DJ XL5's Razzle Dazzle Zappin' Party

N/A (out of four)
Seen 15 July 2009 at Concordia Theatre Hall (Fantasia Festival)

The pros didn't stick around for the Zappin' Party, although I didn't really give them a hard sell. It is something you want to do at least once as part of the Fantasia Experience, to get an idea of just how much this thing is a community as well as a festival - though, to be fair, I didn't partake until last year (my fourth), the first time I had the block free.

It is, objectively, mostly not very good, filled with a ton of inside jokes and deliberately chincy parodies. There are a few nuggets of god worth sifting for:

* "Starlight" - a funny CGI piece about the how the hole in the ozone layer is affecting Antartica's penguins.

* "Jazz with a General Problem" and "Iron Man vs. Bruce Lee" - enjoyable stop-motion toy animation, and you could probably sell many nostalgic nerds like me a transforming General Lee.

* "Deathspiel" - Zombie curling.

* "Momma" - the rare piece of straight horror in among the parodies, a chilling mood piece about two children worried that their mother will wake up.

... plus, I also finally realized that festival president Pierre Corbeil and DJ XL5 are the same person.

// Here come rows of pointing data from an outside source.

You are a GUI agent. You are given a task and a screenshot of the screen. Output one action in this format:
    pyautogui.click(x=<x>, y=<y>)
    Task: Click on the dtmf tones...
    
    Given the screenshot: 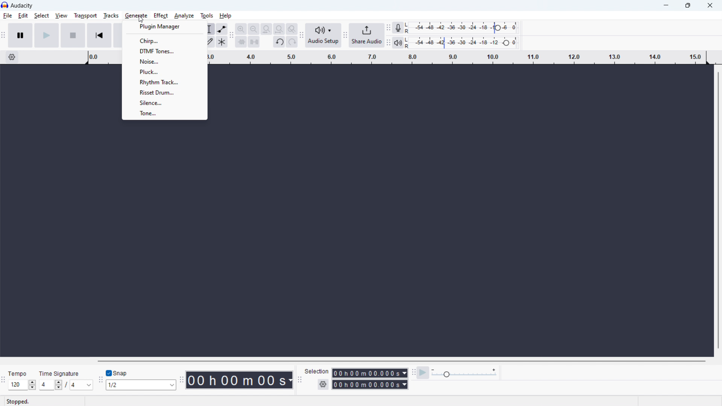 What is the action you would take?
    pyautogui.click(x=165, y=51)
    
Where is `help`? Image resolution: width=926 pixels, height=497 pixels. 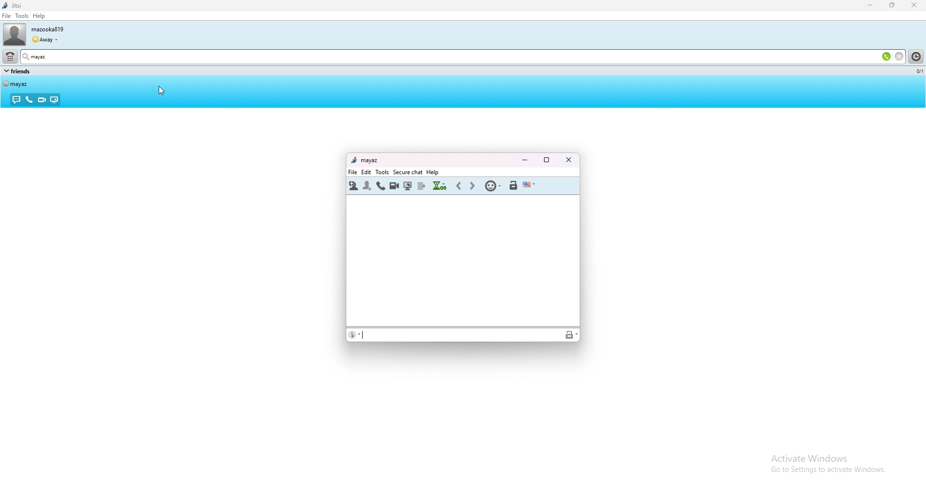
help is located at coordinates (433, 172).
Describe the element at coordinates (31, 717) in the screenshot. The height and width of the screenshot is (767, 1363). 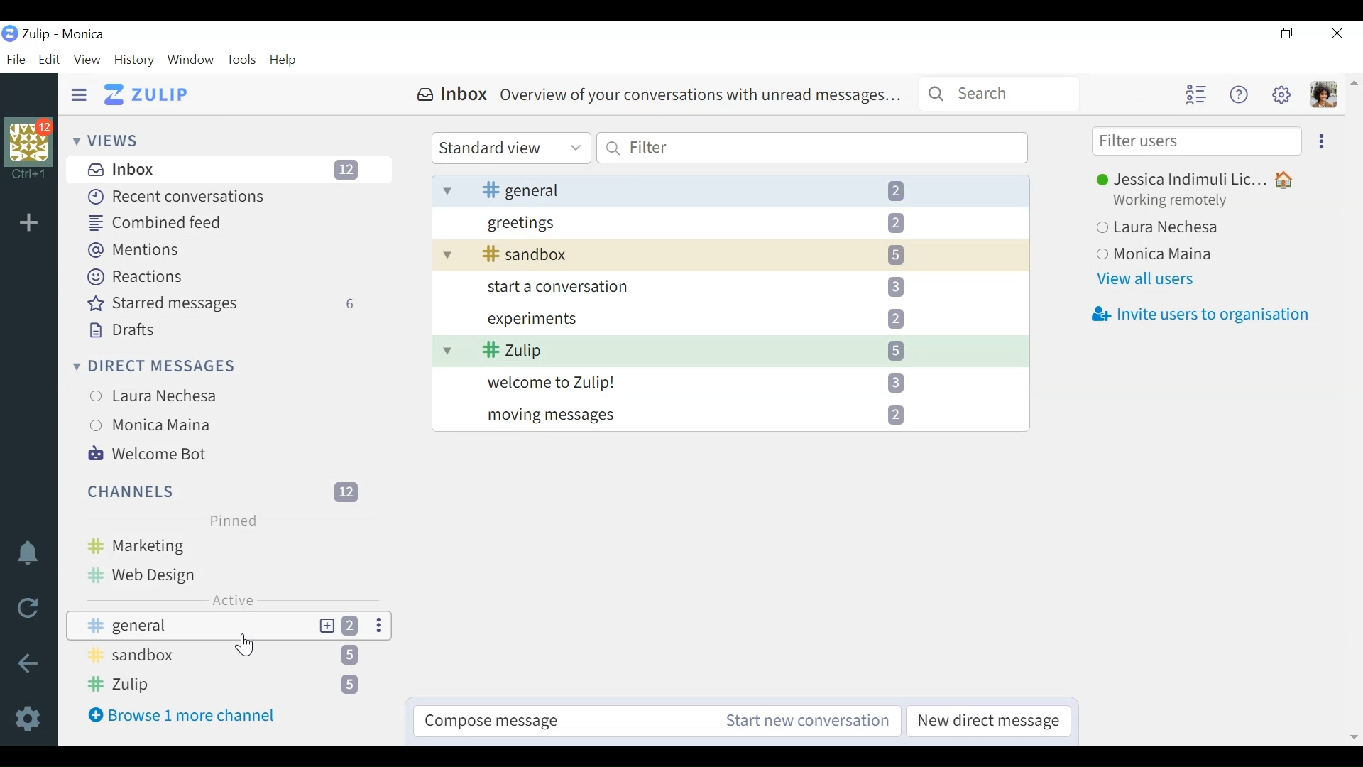
I see `Settings` at that location.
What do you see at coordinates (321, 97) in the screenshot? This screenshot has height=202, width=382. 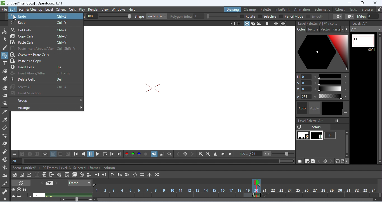 I see `alpha` at bounding box center [321, 97].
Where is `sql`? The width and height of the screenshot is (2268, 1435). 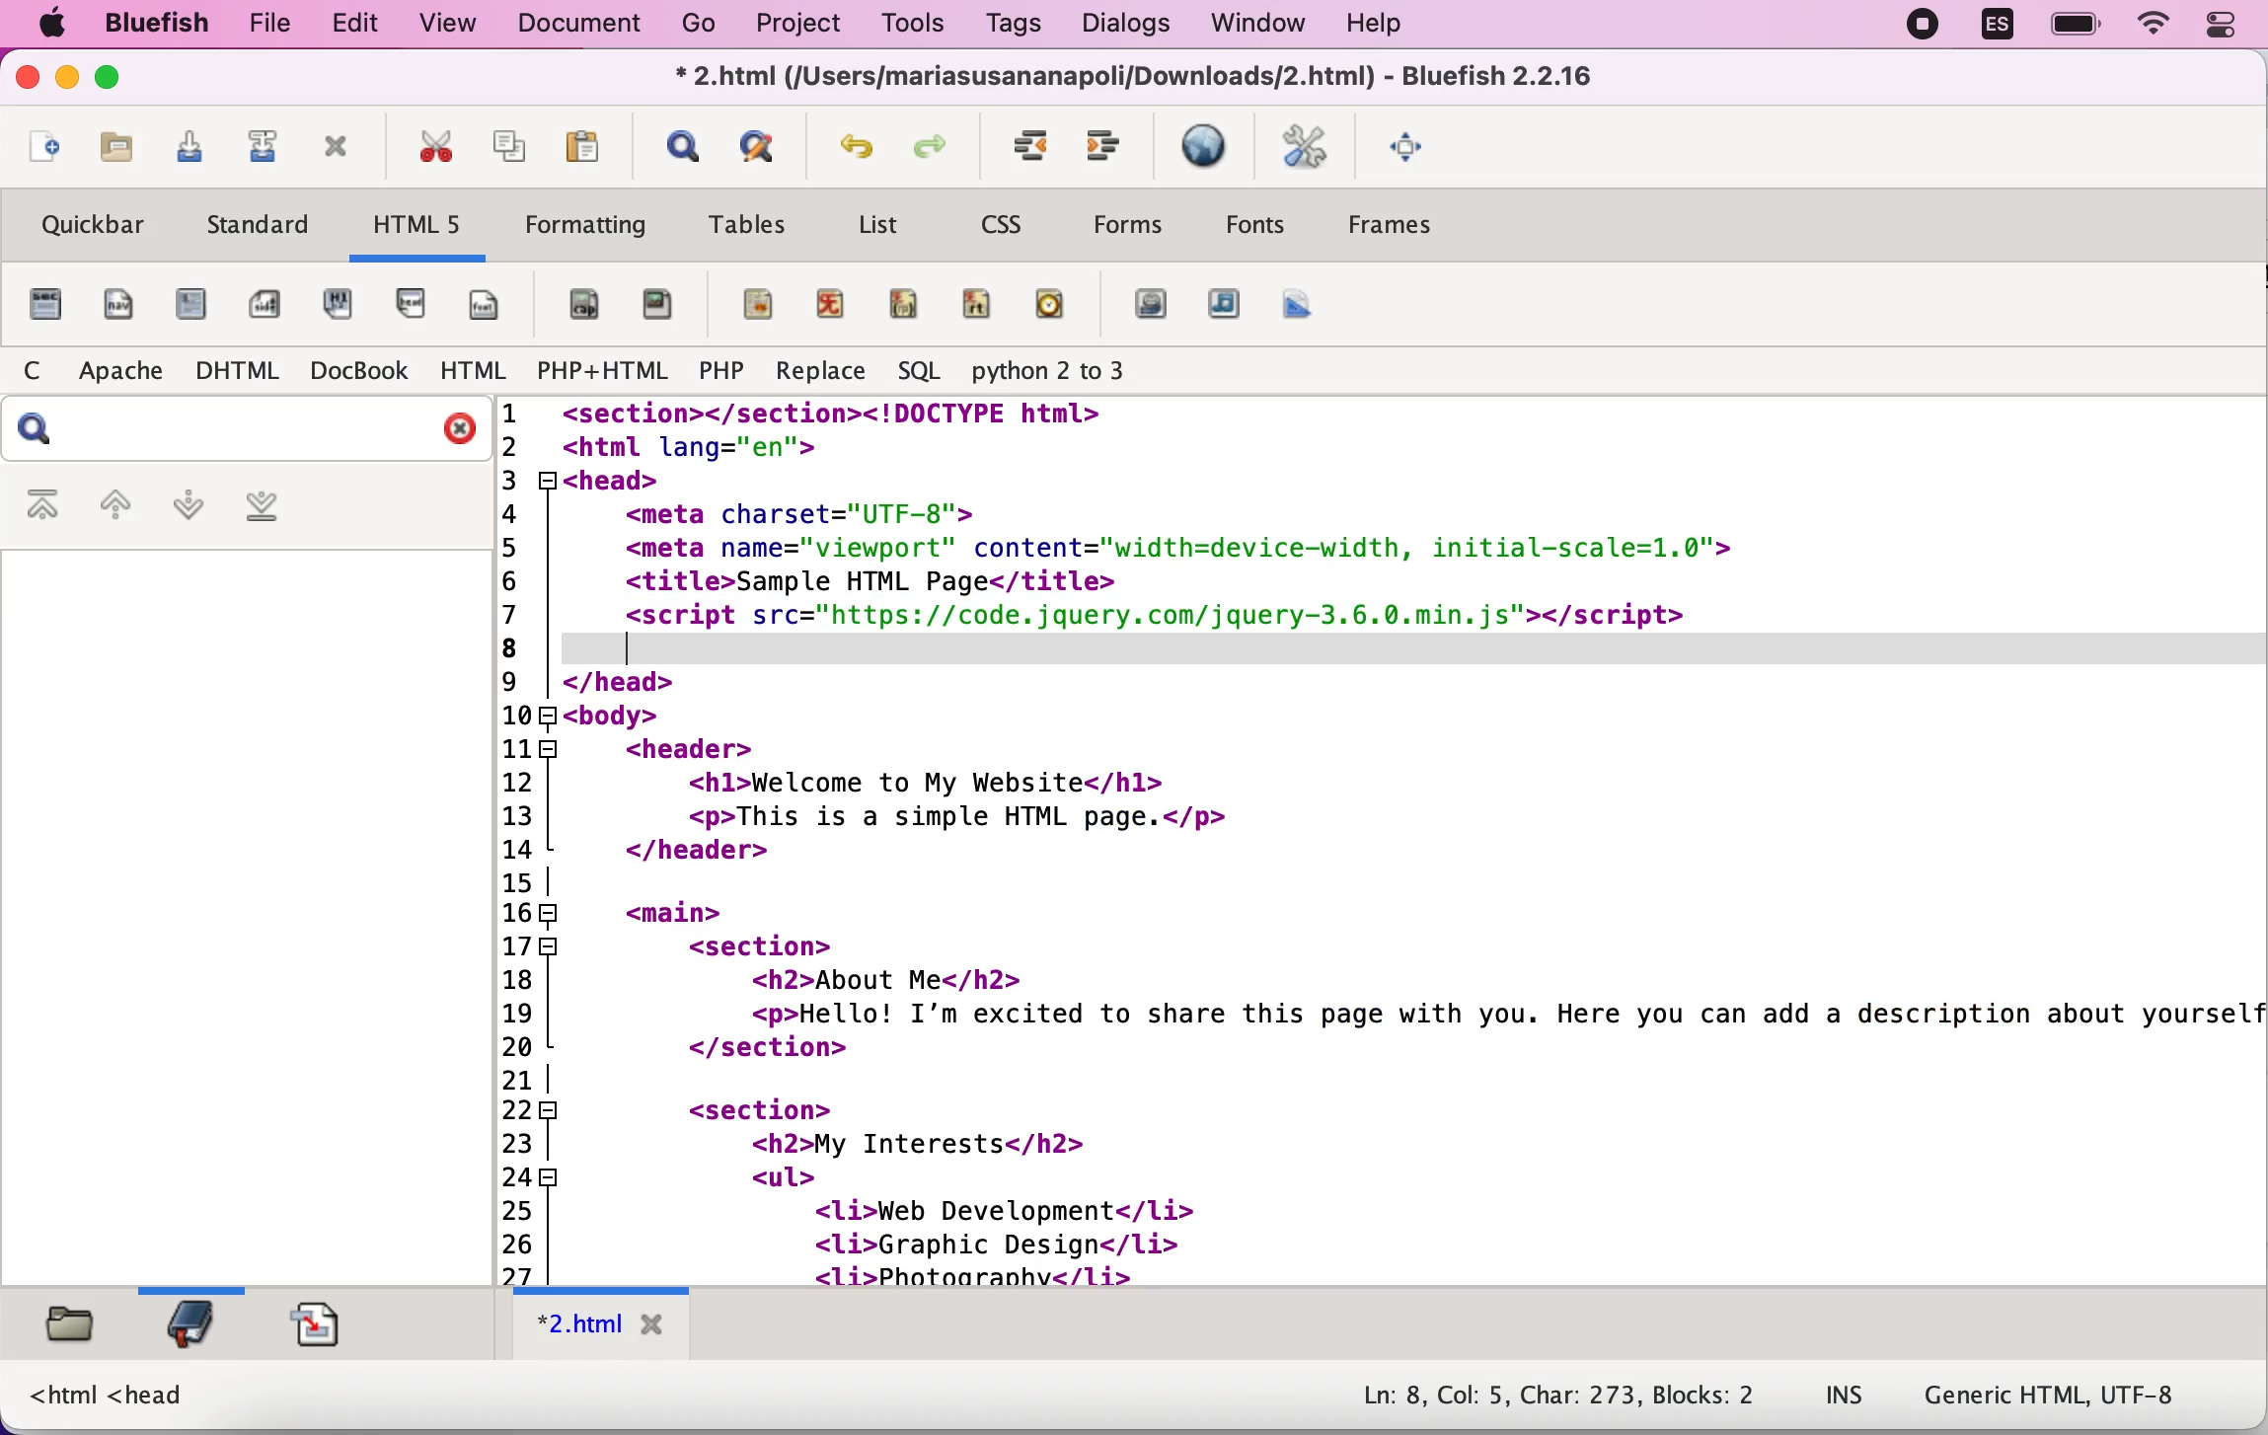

Unless my meager french screwed that up last night and I'm a fool now rather than a fool before.


My plan for today was Slam-Bang, Gushing Prayer, and Hells; Lesbian Vampire Slayers (5pm, Hall) was recommended, but I'm apparently falling further and further behind.

Friday's plan looks like GS Wonderland (if I can finish work early), Instant Swamp, "Outer Limits of Animation", Les Lascars, The Chaser (or maybe the other screening of GS Wonderland, if work doesn't co-operate), and Arcanum.